Compromised Neurite Morphology of Induced Pluripotent Stem Cell-Derived Neurons: Similar Patterns from Independent Non-Syndromic Autism Cases

Thursday, May 12, 2016: 11:30 AM-1:30 PM
Hall A (Baltimore Convention Center)
V. Roman1, J. Kobolák2, H. Avci2, Z. Ábrahám3, B. Hodoscsek3, S. Berzsenyi3, B. Koványi3, P. Dezsõ3, J. Nagy3, A. Chandrasekaran2, A. Ochalek4, E. Varga2, C. Nemes2, I. Bock2, K. Pentelényi5, K. Németh6, A. Balázs7, J. Molnár5, A. Dinnyés2, G. Lévay8 and B. Lendvai9, (1)Neurodevelopmental Biology, Gedeon Richter Plc., Budapest, Hungary, (2)BioTalentum Ltd., Gödöllõ, Hungary, (3)Molecular Cell Biology, Gedeon Richter Plc., Budapest, Hungary, (4)Molecular Animal Biotechnology, Szent István University, Gödöllõ, Hungary, (5)Institute of Genomic Medicine and Rare Disorders, Semmelweis University, Budapest, Hungary, (6)Autism Foundation, Budapest, Hungary, (7)Outpatient Clinic, Autism Foundation, Budapest, Hungary, (8)Cognitive Pharmacology, Gedeon Richter Plc., Budapest, Hungary, (9)Division of Pharmacology and Drug Safety, Gedeon Richter Plc., Budapest, Hungary
Background:  Autism spectrum disorder (ASD) is a highly prevalent neurodevelopmental condition, yet without approved pharmacological treatment options for the core symptoms. This significant need for effective treatments has resulted in great efforts to find reliable preclinical models of the disorder.

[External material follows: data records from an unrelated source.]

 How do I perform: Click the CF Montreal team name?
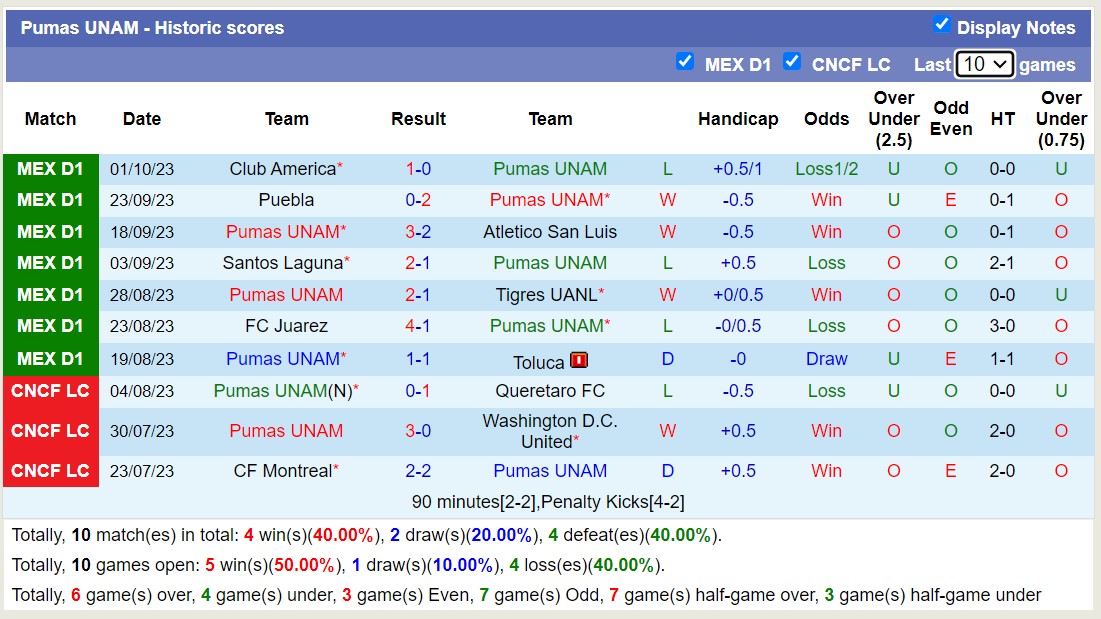click(x=282, y=471)
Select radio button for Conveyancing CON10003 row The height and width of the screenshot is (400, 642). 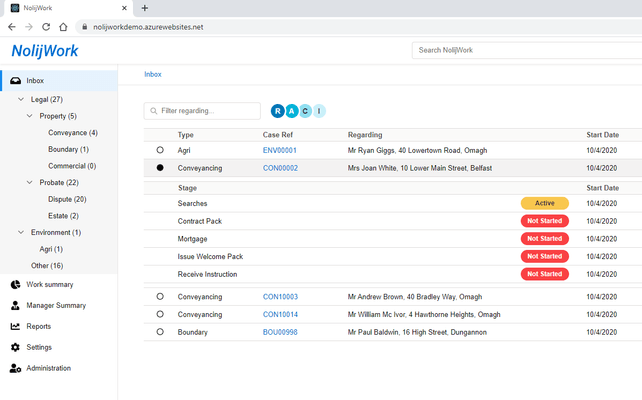(160, 297)
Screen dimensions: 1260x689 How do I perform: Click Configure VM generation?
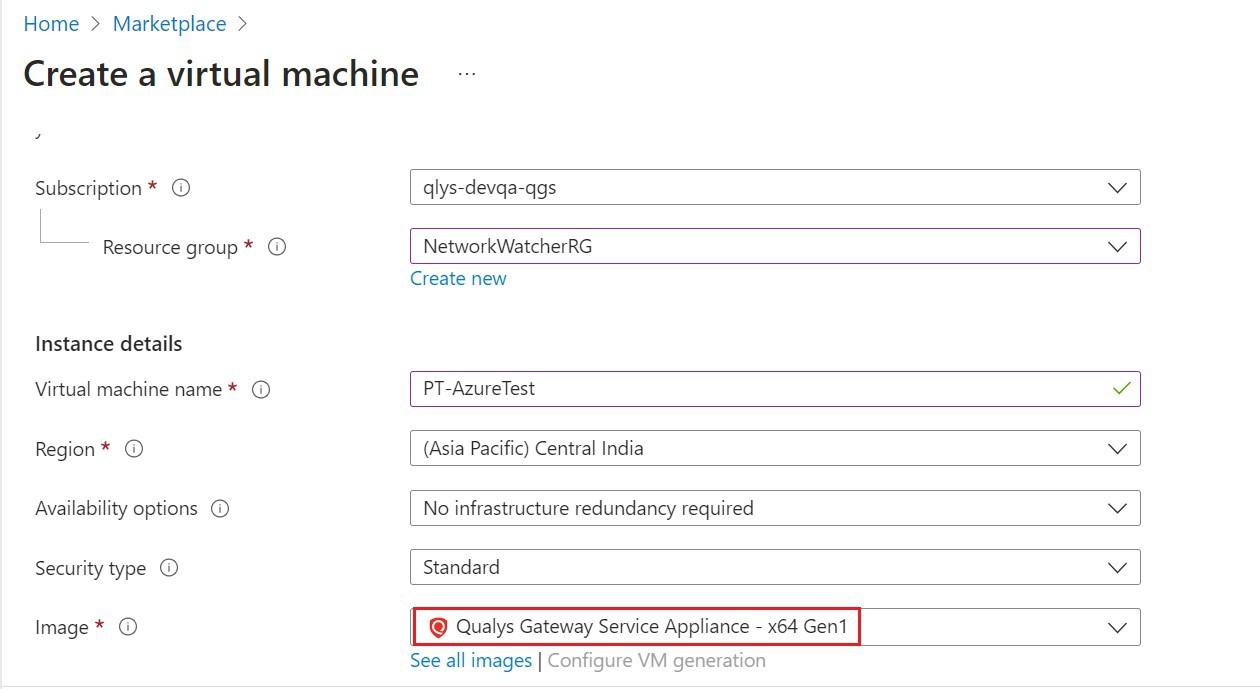656,660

Human behavioral aspects of ASD seem to be overwhelmingly difficult to recapitulate in in vivo models, therefore the want for in vitro disease models with high translational value is huge.

Objectives:  The aim of the present study was to establish a human-derived in vitro disease model of ASD using the induced pluripotent stem cell (iPSC) technology.

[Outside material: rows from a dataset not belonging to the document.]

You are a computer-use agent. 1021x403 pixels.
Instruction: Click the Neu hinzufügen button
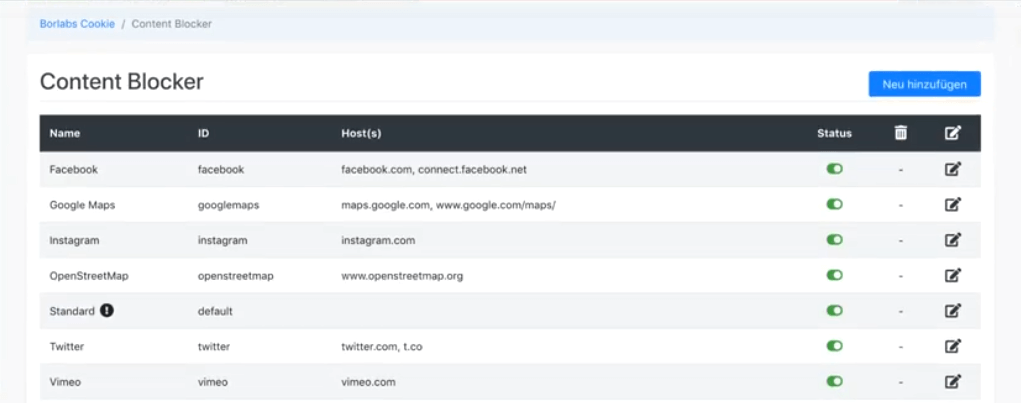pos(925,84)
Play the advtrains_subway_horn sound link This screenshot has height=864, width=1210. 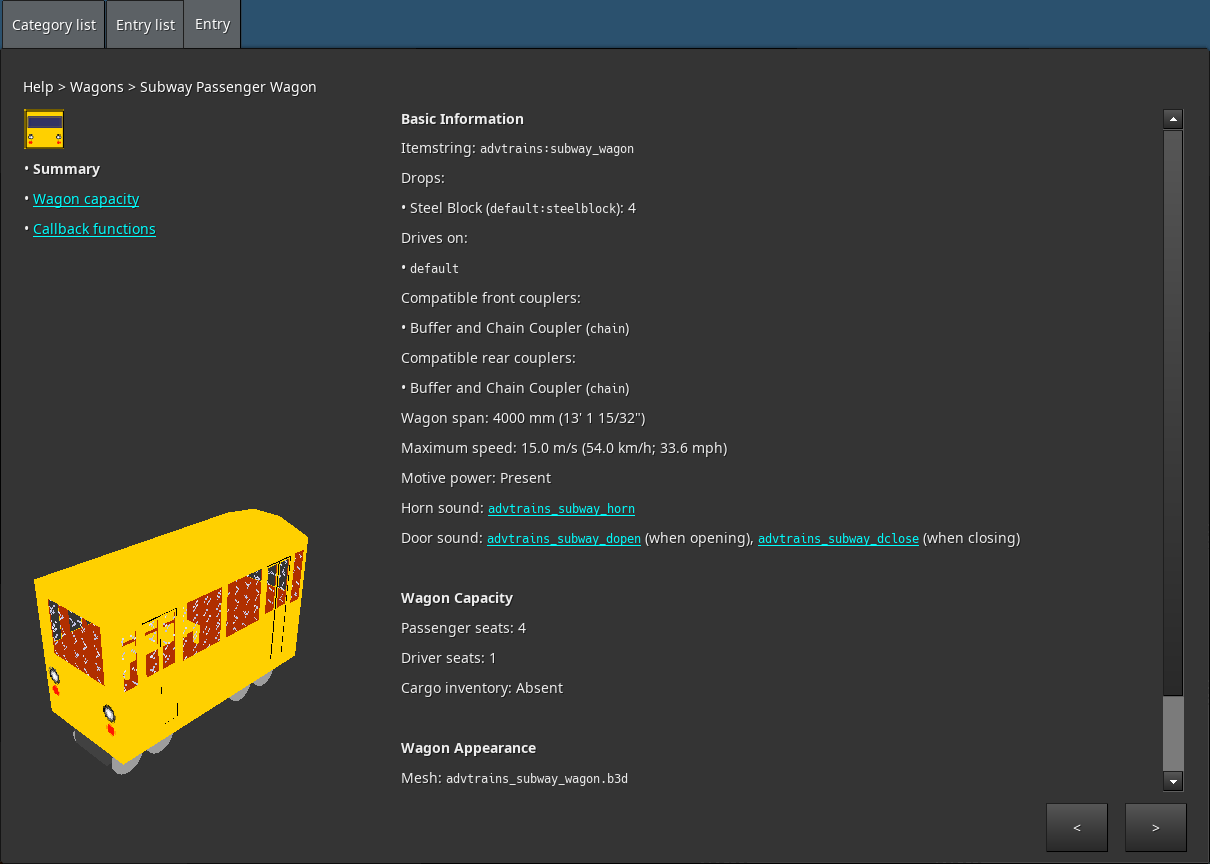561,509
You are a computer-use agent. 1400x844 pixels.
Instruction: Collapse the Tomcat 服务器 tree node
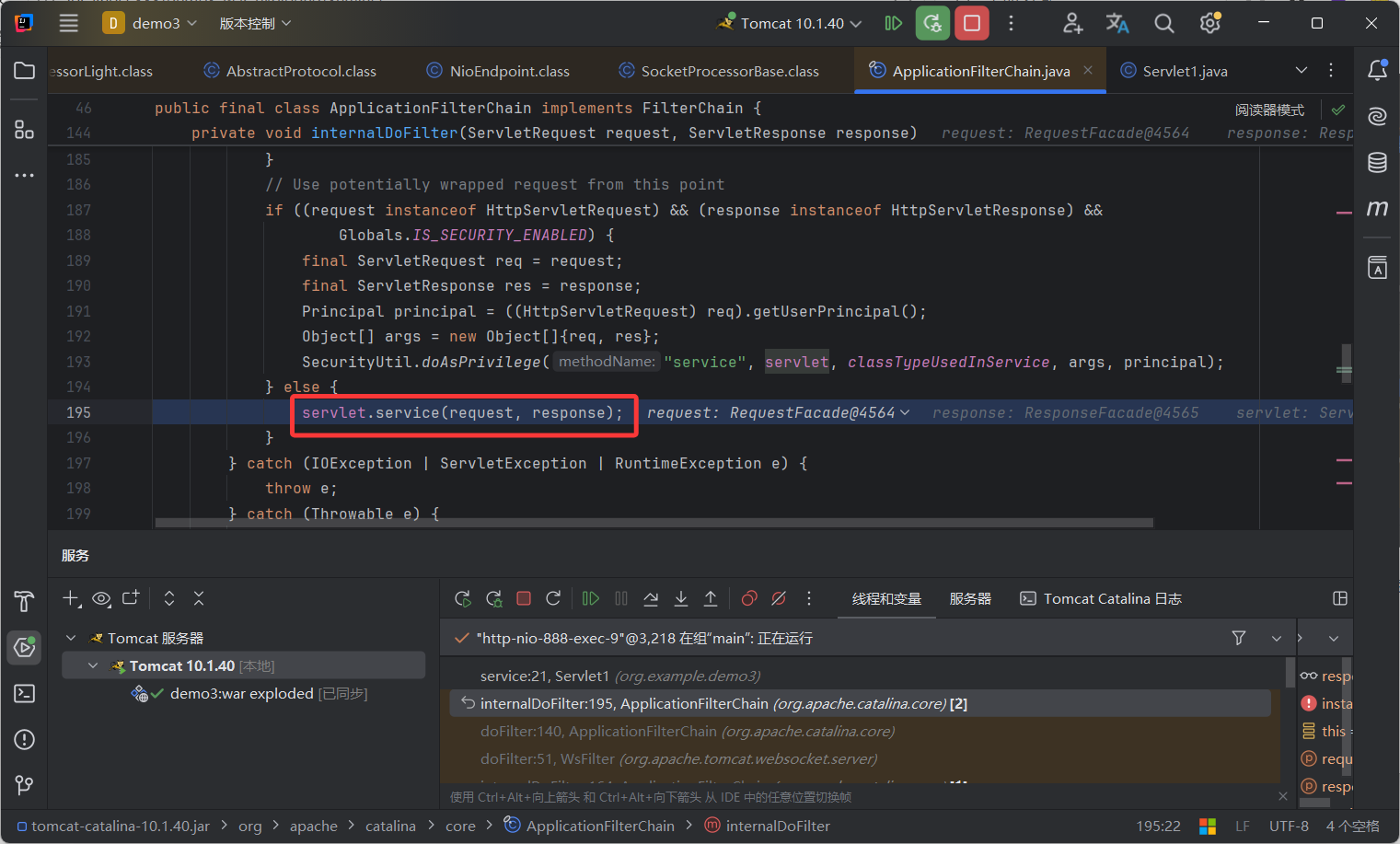(71, 638)
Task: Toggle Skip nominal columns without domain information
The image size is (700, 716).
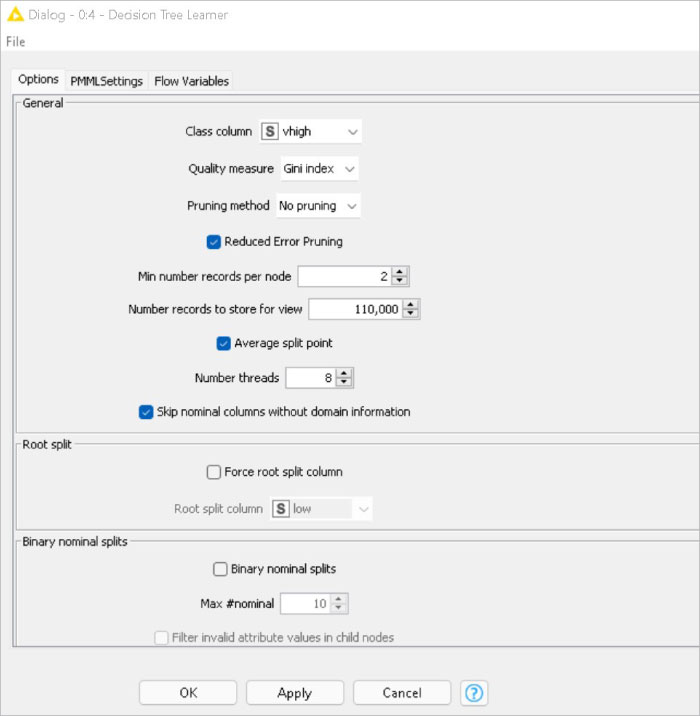Action: tap(146, 411)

Methods: Blood samples of three subjects on the autism spectrum and two controls were taken after ethical approval and obtaining written informed consent. The diagnosis of subjects was confirmed with the Autism Diagnostic Observation Schedule and Autism Diagnostic Interview Revised.  To exclude syndromic ASD forms, next generation sequencing was performed with TruSight Autism Rapid Capture Kit (Illumina) to analyse 103 ASD associated gene variations. Mononuclear cells were isolated from the blood samples and a non-integrating delivery system was used to overexpress the genes of reprogramming factors in the cells. Two to three clones per subject were selected for further differentiation among the reprogrammed clones. The iPSCs showed embryonic stem cell morphology, normal karyotype, expressed pluripotency markers, and were able to spontaneously differentiate into cells of the three germ layers. Then, iPSCs were differentiated into neuronal precursor cells and neurons by a dual-SMAD inhibition protocol. Neuronal differentiation was demonstrated by neuron specific immunolabelling for MAP2, detection of tetrodotoxin-sensitive sodium currents and bicuculline-sensitive chloride currents by using patch clamp, as well as live cell calcium imaging.

Results:  iPSC-derived neuronal cell cultures were investigated in order to detect substantial phenotypical differences between neurons originated from autistic and neurotypical subjects. As ASD is widely accepted as a neurodevelopmental connectivity disorder, first neurite morphology of the cells was explored. According to the morphological parameters (measured by using an Operetta® High Content Imaging System; PerkinElmer), neuronal maturation was found significantly less pronounced in autistic samples. Investigation of further cell biological parameters is in progress.

Conclusions:  Our findings support the approach that iPSC-derived neuronal cultures may serve as relevant in vitro models that can shed light on the pathophysiology of autism, help to identify novel biomarkers and/or therapeutic targets for the treatment of ASD as well as provide a platform for screening novel drug candidates.